Shidyāq’s second major point was that there was an entire political economy behind being modern and civilized, and behind having access to affordable objects. Noting that furniture is cheaper in London than elsewhere, he explained to his readers that “most furniture and fabrics found in the Islamic world is imported from there (al-bilād al-ifranjiyya), where it is machine-produced rather than handmade, so one machine does the work of one hundred hands.” Purchasing modern goods was essentially neither modern nor civilized if the goods in question had been imported rather than locally manufactured. The Istanbulis, Shidyāq lamented, set their eyes on and purchased objects produced all over the world, whereas Londoners were content with what their country produced (of course, he omitted to mention that the British Empire’s political economy rested on cheap labor and access to cheap resources from the colonies). [23] For Shidyāq, “civilization among the people without industries is much worse and pettier.” People should first develop these industries and then indulge in consuming their products, or abandon their use, except for the absolutely necessary ones. Hence, for Shidyāq, the city’s management, its modernization, and issues of urban change were all connected to larger and smaller problematics that needed to be revised and perhaps altered: consumerism and consumer choices, the empire’s political economy and foreign trade, notions of the public good and of accessibility to services and goods. Thinking about the city and how to reform it triggered these larger questions and ultimately prompted Shidyāq to reflect upon what kind of empire currently existed, and what kind of empire might exist, if the right reforms were introduced.

The City of Everyday Life

Shidyāq’s articles depicted Istanbul in the quotidian. It was predominantly the city of its inhabitants, rather than the dazzling metropole of an empire—and of inhabitants generally unmarked by religion or ethnicity, going about their neighborhood or beyond, busying themselves in unglamorous activities. None of the grandeur of the city was made manifest, no monuments commented upon or even deserving a mention. No frisson either, at crossing the Bosphorus or catching sight of one of the mosques at sunset. Istanbul is almost absent from its description, and Shidyāq might as well be writing about any city in the (Ottoman) world. His preoccupation was first and foremost with the mundane, the unspectacular and the non-glorious: people’s commute and transportation, public spaces, coffeehouses, and neighborhood provisioning.
This “banalization” of Istanbul—as well as the emphasis on the non-picturesque—was certainly partly due to the fact that Shidyāq was a resident of the city, and not a visitor. It was also connected to the genre of writing, namely newspaper articles: as previously mentioned, newspapers (in Istanbul, in other parts of the Ottoman Empire, and in the four corners of the world generally) closely followed urban matters, including reporting on municipal activities, and provided ample details on rather prosaic topics.

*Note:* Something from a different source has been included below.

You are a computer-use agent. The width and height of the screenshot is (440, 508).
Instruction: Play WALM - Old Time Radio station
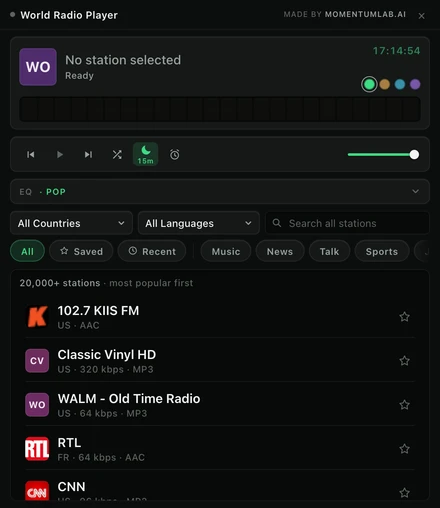[x=220, y=405]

Shidyāq was writing as a local journalist, but what is interesting is that his readership was probably overwhelmingly non-local. It was predominantly people from the Arab provinces and beyond—in Syria, Egypt, North Africa, and elsewhere—who read his articles. Perhaps the banalization of Istanbul was connected to his readership: Shidyāq might have intended to “demystify” the capital of the empire to its provincial subjects, and treat it on par with the rest of the empire’s cities, almost provincialize it in fact. He might also have been suggesting that all these questions facing Istanbul in the 1860s faced or would face other cities in the empire, and therefore that Istanbul was a good case-study, or a laboratory for analyzing these mechanisms of modern daily life. 
Finally, there is something extremely modernist in Shidyāq’s writings on Istanbul. I have here distilled some of his main arguments and themes, and have strung them together so as to extract his main arguments. His articles, however, are everything but linear: Shidyāq jumped from topic to topic, and would revisit a theme he had begun to explore at a latter stage of an article. Both author and reader are made to meander through the text, somewhat like a flaneur in the city. Many of the same themes appeared in different articles, each time strung together in a different order. Shidyāq’s writings, with their conscious rejection of one single linear and dominant narrative of the city, are quite reminiscent of Walter Benjamin’s thoughts on collections and writing about the city. [24]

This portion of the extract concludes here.